Here’s another Hungarian example where it gets the name wrong because it missed the unit (konzerv).

token 50 dkg kukorica konzerv
translation 50 dkg (10g) corn canned
actual QUANTITY UNIT NAME UNIT
prediction QUANTITY UNIT NAME NAME

However here’s a harder example that it gets precisely right.

token őrölt fehér bor
translation ground white pepper
actual STATE NAME NAME
prediction STATE NAME NAME

Russian should be even harder since it’s a different script, although is straightforward to transliterate. However here’s an example that it gets exactly right:

token Сало свиное свежее - 50 г
translation fat port fresh - 50 g
actual NAME NAME DF O O I-UNIT
prediction NAME NAME DF O O I-UNIT

If one wanted to extend this model to one of these other languages the existing predictions would be a good way to start. Then annotators could correct the mistakes, especially where the model is unsure, which is much faster than manually labelling every token. In this way a good training set could be constructed relatively quickly by bootstrapping from another language. For more ideas on dealing with few to no labels, see Chapter 9 of the Natural Language Processing with Transformers book.

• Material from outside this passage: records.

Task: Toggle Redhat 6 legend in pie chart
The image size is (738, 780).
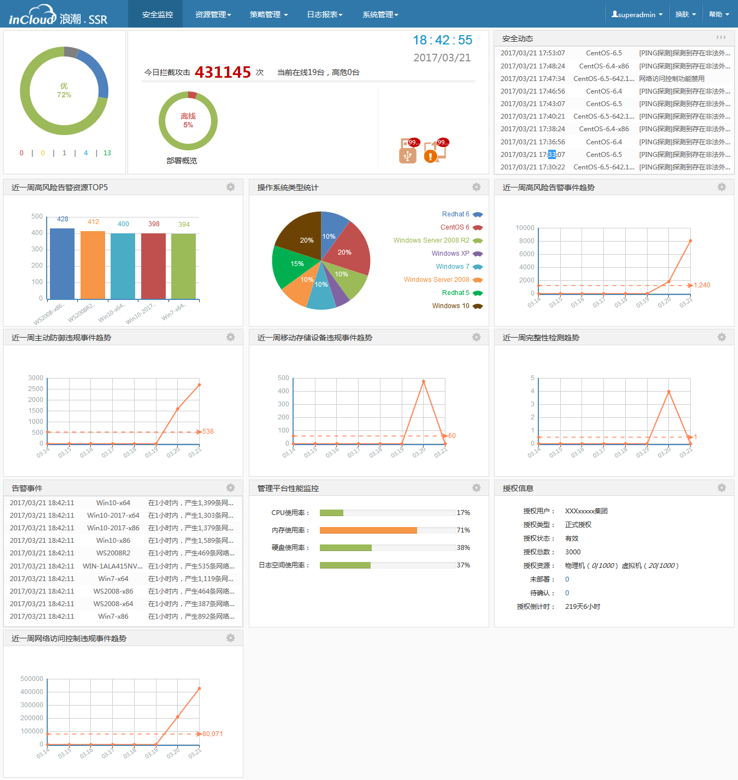Action: point(462,214)
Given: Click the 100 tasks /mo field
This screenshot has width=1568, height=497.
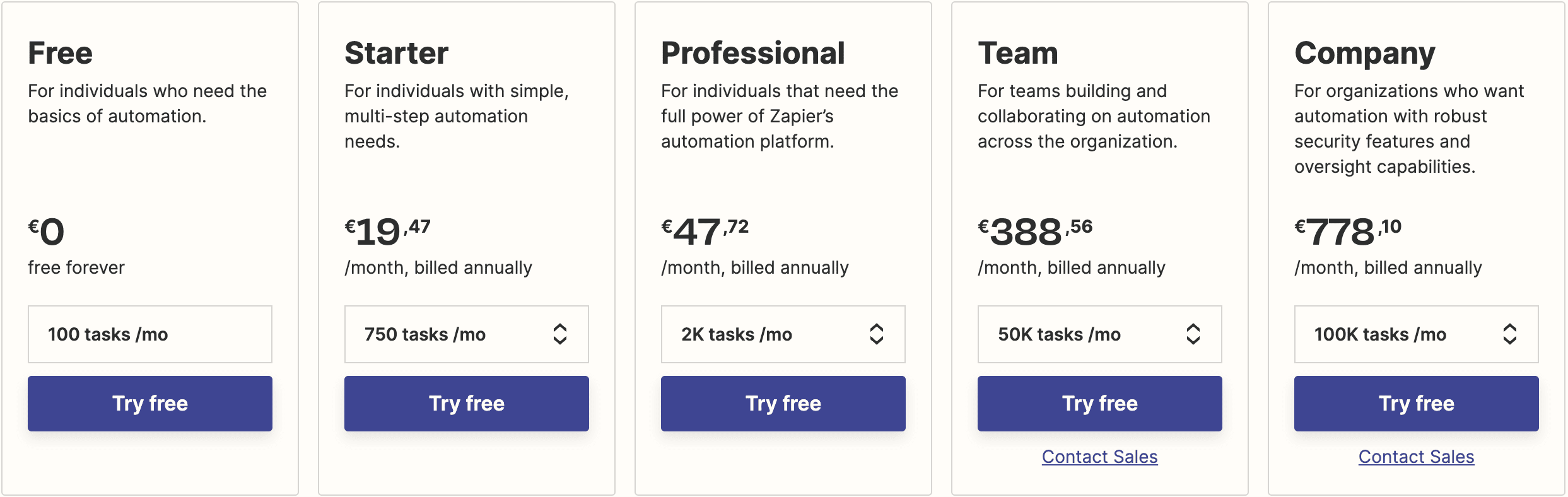Looking at the screenshot, I should [x=150, y=334].
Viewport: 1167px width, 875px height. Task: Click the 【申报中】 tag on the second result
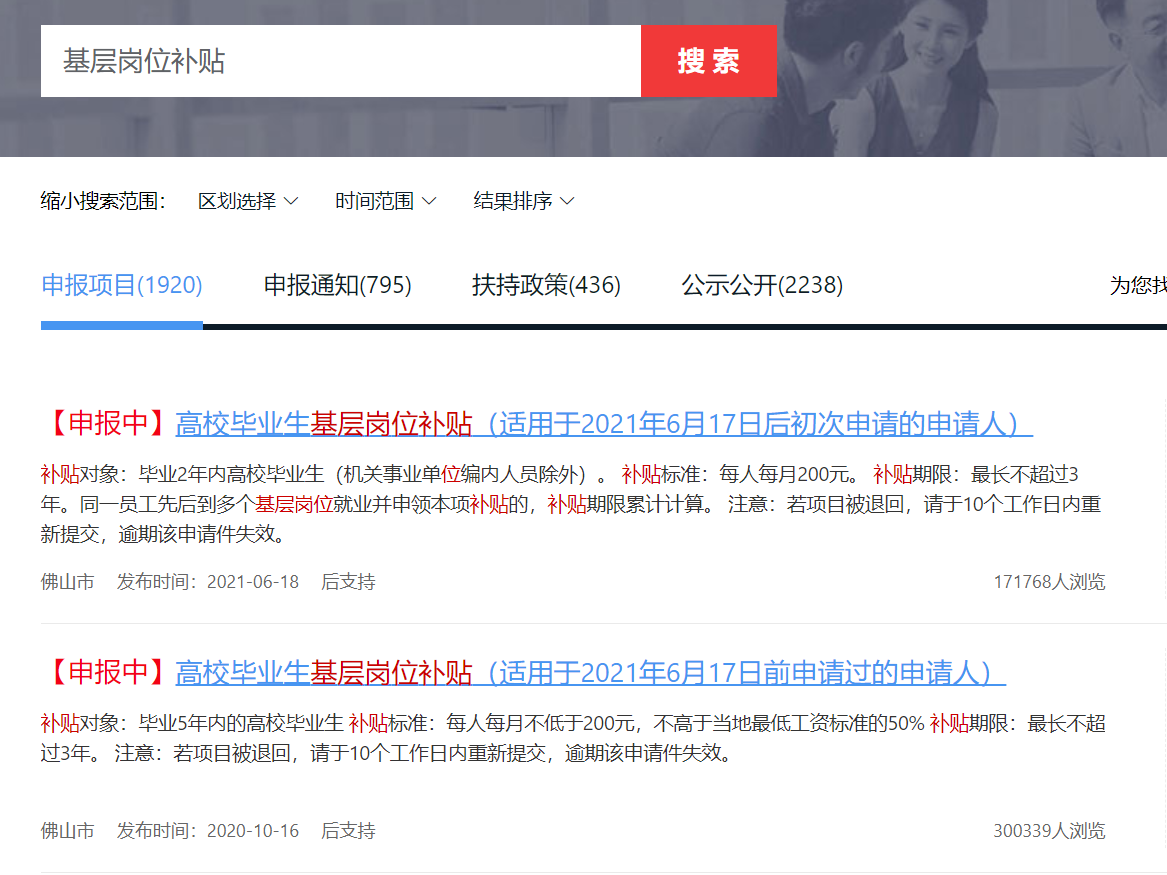[x=108, y=673]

To take the model further we could fix the annotation errors, in particular multiple annotations within an ingredient, and retrain the model. We could also annotate more diverse ingredient sets; the NY Times released a similar ingredient phrase tagger along with training data (and the corresponding blog post is informative). However the tagger is already really very good.

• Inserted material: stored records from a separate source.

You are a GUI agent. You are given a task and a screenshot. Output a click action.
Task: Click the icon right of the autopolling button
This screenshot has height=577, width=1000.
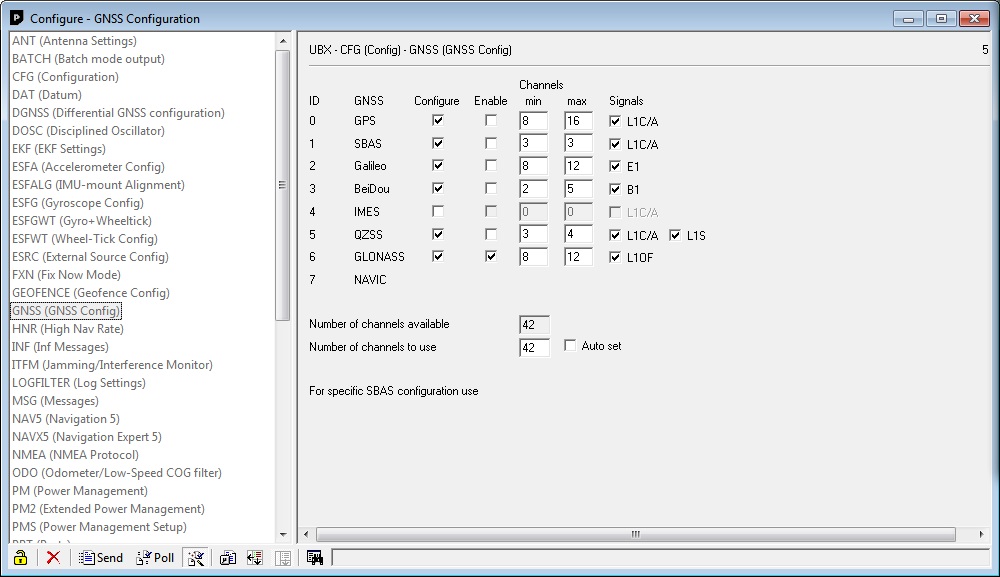pyautogui.click(x=228, y=558)
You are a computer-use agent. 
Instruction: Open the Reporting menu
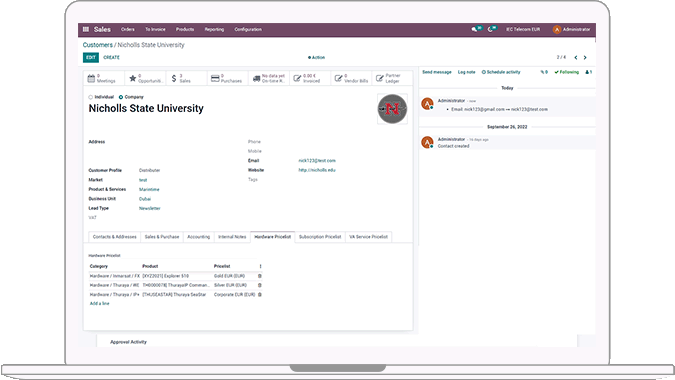coord(214,29)
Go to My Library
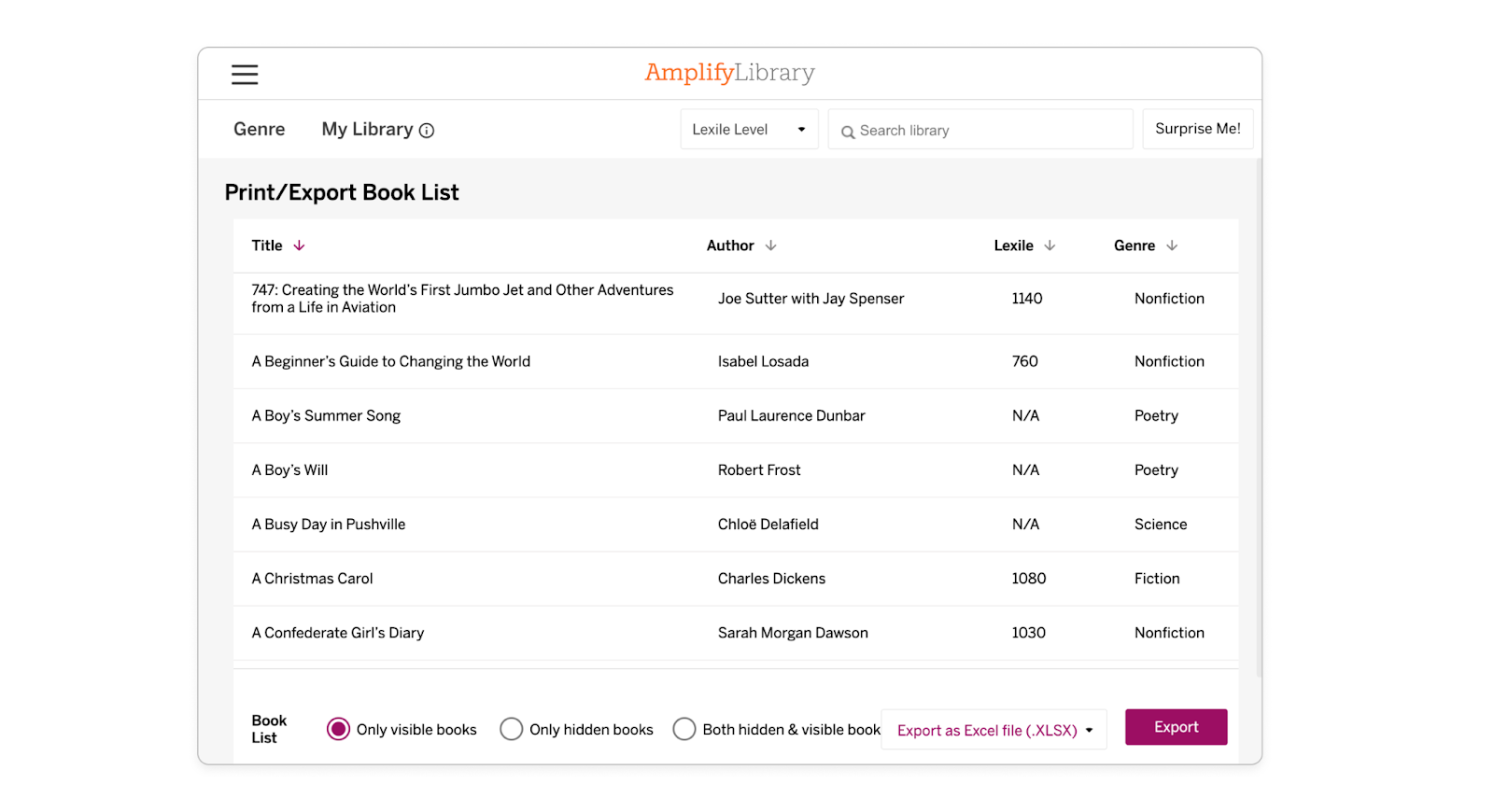 click(x=366, y=129)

Though really the model is really good and a better thing to do would be to run it over a large number of recipe ingredients to extract information. There are many recipes that can be extracted from the internet; for example using Web Data Commons extracts of Recipes, recipes subreddit (via pushshift), or exporting the Cookbook wikibook, or using OpenRecipes (or their latest export). Practically the CRF model is likely a better choice since it works roughly as well and would run much more efficiently. Then you could look at which ingredient names occur together, estimate nutritional content, convert quantities by region or do more complex tasks like suggest ingredient substitutes or generate recipes.